Work required: Render the lines below as a JSON list of strings, one string per line, leaving out blank lines.

--- Source material Enclosed Below ---

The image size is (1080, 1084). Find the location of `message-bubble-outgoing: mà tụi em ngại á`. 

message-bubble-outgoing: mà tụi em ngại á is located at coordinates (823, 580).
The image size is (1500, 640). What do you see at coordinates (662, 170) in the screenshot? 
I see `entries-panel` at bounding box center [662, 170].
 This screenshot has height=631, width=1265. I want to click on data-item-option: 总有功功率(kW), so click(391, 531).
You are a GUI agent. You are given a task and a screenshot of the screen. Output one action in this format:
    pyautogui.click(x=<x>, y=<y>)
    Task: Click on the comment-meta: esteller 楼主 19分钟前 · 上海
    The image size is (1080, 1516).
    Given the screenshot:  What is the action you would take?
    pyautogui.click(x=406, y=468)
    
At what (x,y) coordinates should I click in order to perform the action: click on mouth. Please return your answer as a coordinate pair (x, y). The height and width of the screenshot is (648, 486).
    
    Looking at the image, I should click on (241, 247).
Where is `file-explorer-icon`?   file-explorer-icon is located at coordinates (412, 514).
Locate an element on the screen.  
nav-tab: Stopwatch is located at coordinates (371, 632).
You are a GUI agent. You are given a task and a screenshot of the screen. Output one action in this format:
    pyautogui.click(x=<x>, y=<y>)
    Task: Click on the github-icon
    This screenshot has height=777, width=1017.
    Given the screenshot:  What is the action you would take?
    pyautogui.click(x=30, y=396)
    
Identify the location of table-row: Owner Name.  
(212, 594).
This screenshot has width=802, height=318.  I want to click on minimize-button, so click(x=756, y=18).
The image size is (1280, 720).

--- End of Enclosed Source material ---

Response to the exercise:
[
  "The image size is (1080, 1084). Find the location of `message-bubble-outgoing: mà tụi em ngại á`. ",
  "message-bubble-outgoing: mà tụi em ngại á is located at coordinates (823, 580).",
  "The image size is (1500, 640). What do you see at coordinates (662, 170) in the screenshot? ",
  "I see `entries-panel` at bounding box center [662, 170].",
  " This screenshot has height=631, width=1265. I want to click on data-item-option: 总有功功率(kW), so click(391, 531).",
  "You are a GUI agent. You are given a task and a screenshot of the screen. Output one action in this format:",
  "    pyautogui.click(x=<x>, y=<y>)",
  "    Task: Click on the comment-meta: esteller 楼主 19分钟前 · 上海",
  "    The image size is (1080, 1516).",
  "    Given the screenshot:  What is the action you would take?",
  "    pyautogui.click(x=406, y=468)",
  "At what (x,y) coordinates should I click in order to perform the action: click on mouth. Please return your answer as a coordinate pair (x, y). The height and width of the screenshot is (648, 486).",
  "    Looking at the image, I should click on (241, 247).",
  "Where is `file-explorer-icon`?   file-explorer-icon is located at coordinates (412, 514).",
  "Locate an element on the screen.  ",
  "nav-tab: Stopwatch is located at coordinates (371, 632).",
  "You are a GUI agent. You are given a task and a screenshot of the screen. Output one action in this format:",
  "    pyautogui.click(x=<x>, y=<y>)",
  "    Task: Click on the github-icon",
  "    This screenshot has height=777, width=1017.",
  "    Given the screenshot:  What is the action you would take?",
  "    pyautogui.click(x=30, y=396)",
  "Identify the location of table-row: Owner Name.  ",
  "(212, 594).",
  "This screenshot has width=802, height=318.  I want to click on minimize-button, so click(x=756, y=18).",
  "The image size is (1280, 720)."
]